(WHAT YOU WILL DO):
A single number is the required answer: the count of lines in the listing below that hold the string "computer".

(THE INPUT):

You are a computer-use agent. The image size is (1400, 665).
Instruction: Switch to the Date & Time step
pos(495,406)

...

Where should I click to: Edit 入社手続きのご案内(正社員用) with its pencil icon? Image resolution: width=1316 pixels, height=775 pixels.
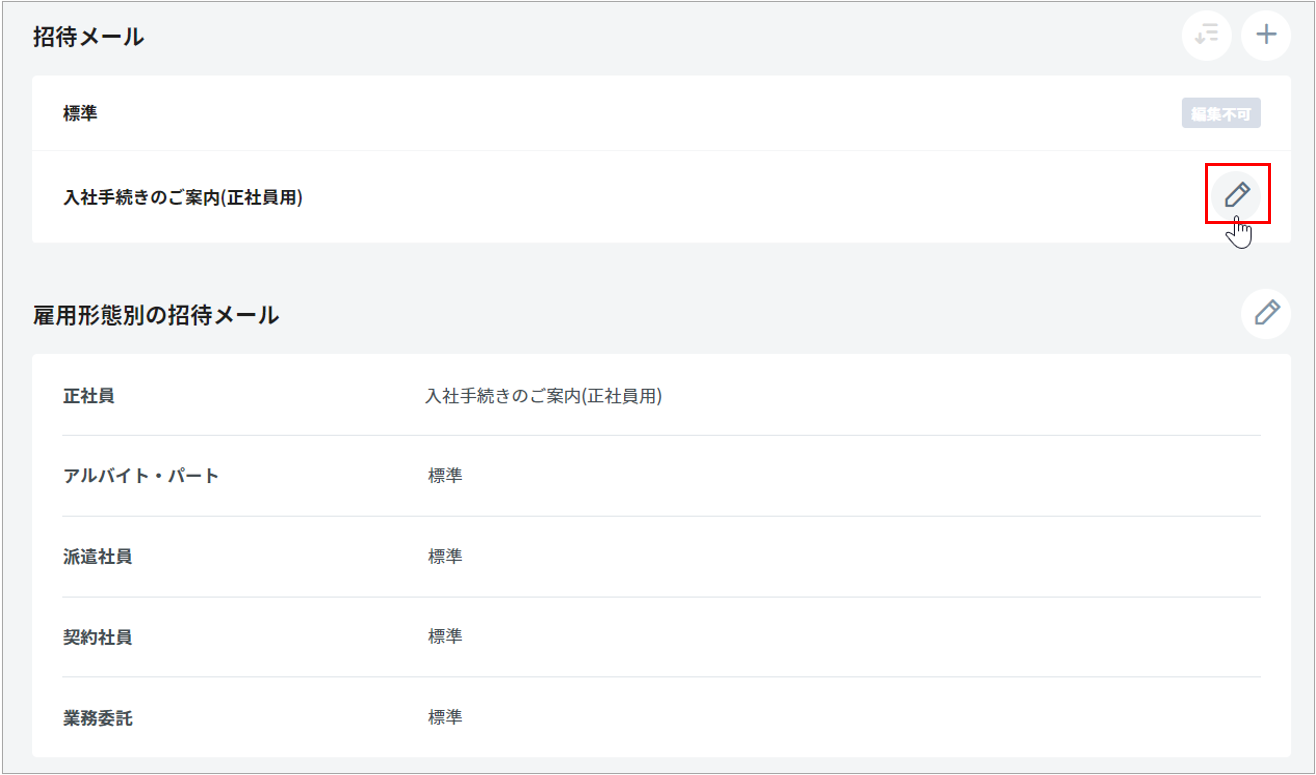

---

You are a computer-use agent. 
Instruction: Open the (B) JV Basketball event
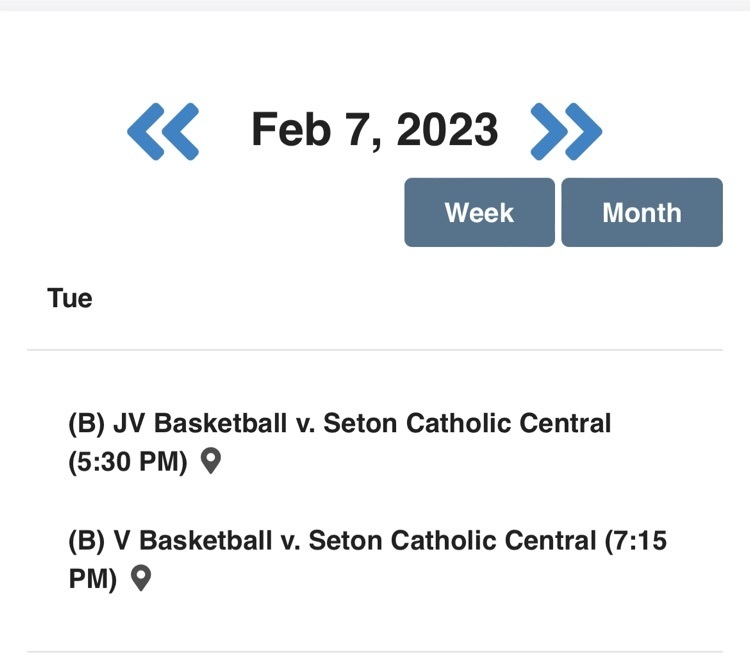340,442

(ANSWER SECTION):
2